RESULTS AND DISCUSSION ON CASE STUDY
CHO Media Library Screening
To illustrate the process of medium development using this approach, we report the results of the development of a new medium
formulation for an IgG producing cell line (CL1). Initially, the CL1 cell line was screened without cell preadaptation using
shake flasks in the various formulations contained in the CHO Media Library and two additional control media formulations
(CM1 and CM2) used by the customer before receipt of the cell line by SAFCB as controls. Cell growth and IgG productivity
were monitored for all of the media formulations. Using these criteria, it was determined that approximately one-half of the
media formulations in the library supported improved cell growth and IgG production compared to the two control media. Based
on the cell growth, IgG productivity, and diversification of the formulation components, four media were chosen for the DOE
mixture screening (Figure 3A).
DOE Pyramid Design and DOE Mixture Screening
In the DOE media mixture study, a three-component mixing design (triangle design) has often been applied to find the best
performing medium based on the top three media selected from the basal media screening. The best medium might be a single
medium, or a mixture of any proportion of the original three single media tested. Additionally, the comparison of a blended
and single medium can lead to the identification of effecter components more rapidly than traditional matrix experimentation.
Here, the idea of the pyramid DOE design for cell culture formulation mixture analysis is introduced (Figure 2). Instead of
analyzing three components, the four best media are selected from the basal media screening (Figure 2A) for mixture analysis.

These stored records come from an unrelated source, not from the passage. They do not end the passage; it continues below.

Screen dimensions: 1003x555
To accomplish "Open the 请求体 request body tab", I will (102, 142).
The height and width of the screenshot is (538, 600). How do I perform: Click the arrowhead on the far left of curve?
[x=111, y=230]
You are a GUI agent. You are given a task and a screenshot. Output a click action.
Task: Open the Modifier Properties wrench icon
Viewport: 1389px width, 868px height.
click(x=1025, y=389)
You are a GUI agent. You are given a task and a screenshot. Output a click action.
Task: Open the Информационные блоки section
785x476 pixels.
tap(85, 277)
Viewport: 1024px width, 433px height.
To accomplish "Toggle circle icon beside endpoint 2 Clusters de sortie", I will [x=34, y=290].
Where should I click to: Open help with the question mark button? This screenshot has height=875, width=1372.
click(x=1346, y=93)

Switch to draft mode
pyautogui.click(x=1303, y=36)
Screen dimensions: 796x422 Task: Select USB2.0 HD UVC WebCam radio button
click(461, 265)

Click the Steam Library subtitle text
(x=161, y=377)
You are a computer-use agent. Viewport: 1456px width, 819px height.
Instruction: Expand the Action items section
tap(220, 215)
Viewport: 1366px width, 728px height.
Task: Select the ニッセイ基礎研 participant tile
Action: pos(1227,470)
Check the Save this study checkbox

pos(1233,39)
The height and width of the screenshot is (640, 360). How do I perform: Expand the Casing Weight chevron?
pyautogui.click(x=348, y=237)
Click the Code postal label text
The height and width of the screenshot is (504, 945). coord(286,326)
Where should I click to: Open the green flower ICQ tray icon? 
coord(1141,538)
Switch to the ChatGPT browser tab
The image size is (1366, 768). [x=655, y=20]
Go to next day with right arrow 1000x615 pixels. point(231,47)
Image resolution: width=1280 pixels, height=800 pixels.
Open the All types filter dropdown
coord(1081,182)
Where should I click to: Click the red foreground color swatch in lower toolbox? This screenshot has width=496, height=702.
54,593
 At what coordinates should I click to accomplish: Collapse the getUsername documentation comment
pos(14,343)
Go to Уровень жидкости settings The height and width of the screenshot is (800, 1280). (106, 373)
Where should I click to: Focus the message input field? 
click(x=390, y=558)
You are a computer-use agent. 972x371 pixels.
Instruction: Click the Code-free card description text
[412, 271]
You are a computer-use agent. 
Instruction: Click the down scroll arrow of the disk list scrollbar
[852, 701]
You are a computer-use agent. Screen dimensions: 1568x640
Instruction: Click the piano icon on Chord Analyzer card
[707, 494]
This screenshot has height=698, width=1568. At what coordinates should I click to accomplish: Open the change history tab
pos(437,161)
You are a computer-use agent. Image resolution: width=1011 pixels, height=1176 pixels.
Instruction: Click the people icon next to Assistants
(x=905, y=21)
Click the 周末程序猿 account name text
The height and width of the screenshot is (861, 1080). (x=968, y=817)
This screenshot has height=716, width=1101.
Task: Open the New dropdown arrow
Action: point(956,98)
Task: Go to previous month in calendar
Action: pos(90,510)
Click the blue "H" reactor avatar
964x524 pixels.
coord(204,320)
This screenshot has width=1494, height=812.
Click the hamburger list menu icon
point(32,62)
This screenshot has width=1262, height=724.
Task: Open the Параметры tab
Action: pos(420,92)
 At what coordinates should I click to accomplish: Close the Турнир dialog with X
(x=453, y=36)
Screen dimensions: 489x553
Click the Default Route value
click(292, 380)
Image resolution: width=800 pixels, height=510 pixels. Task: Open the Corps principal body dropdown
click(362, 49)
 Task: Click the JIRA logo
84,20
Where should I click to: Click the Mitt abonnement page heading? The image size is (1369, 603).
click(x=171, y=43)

To simplify the experimental design, only the combinations on the surfaces (a~d) of the pyramid have been evaluated in this
study (Figure 2A) and 30 mixtures were evaluated with the CL1 cell line (Figure 2B). Based on the information from the surface
design, if it is necessary, the second-round design with the combinations inside of the 3D-model could be performed to further
identify the best cell culture medium.
All of the tested mixtures exhibited significantly higher IgG productivity compared to CM1 and three of the mixtures had twice
the productivity observed in the control medium CM1 (Figure 3B). Mix #25 exhibited the highest IgG productivity and was selected
for further investigation.
DOE Statistical Analysis
The data from the pyramid design was examined using statistical analysis and modeling to generate theoretical optimized formulations
based on different user-defined performance criteria and with the results reported as contour plots. Independent analyses
were performed to determine optimized formulations where either cell growth (ICA: specific cell growth) or IgG productivity
were the primary driving criteria. The optimized formulations are indicated in the contour plot (Figure 4). In the plots,
increasing desirability is indicated by the progression from blue to red coloring. When the optimization was based on the
cell growth (ICA), the most desirable mixing ratio was 59.9% of medium C and 40.1% of medium E (Figure 4A). Alternatively,
when the optimization was based on the IgG productivity, the most desirable mixing ratio was 56.2% of medium P, 39.3% of medium
E, and 4.5% of medium D (Figure 4B). Based on these observations, the advantage of the pyramid design compared to the conventional
triangle design can be seen: using traditional three-component DOE analysis, the best mixture for supporting the cell growth
or the IgG productivity could be missed. Use of the pyramid model allows a more comprehensive analysis of mixture interactions
and the identification of the best mixture to maximize the desired criteria, cell growth, or protein production. Additionally,
if desired, the model could be further optimized based on investigating combinations in the interior of the pyramid model.
However, the increased number of mixtures will significantly complicate the study design and careful consideration should
be put into the selection of media with different good performance characteristics (e.g., growth or productivity) and dissimilar
medium compositions to maximize the potential benefit of such analysis.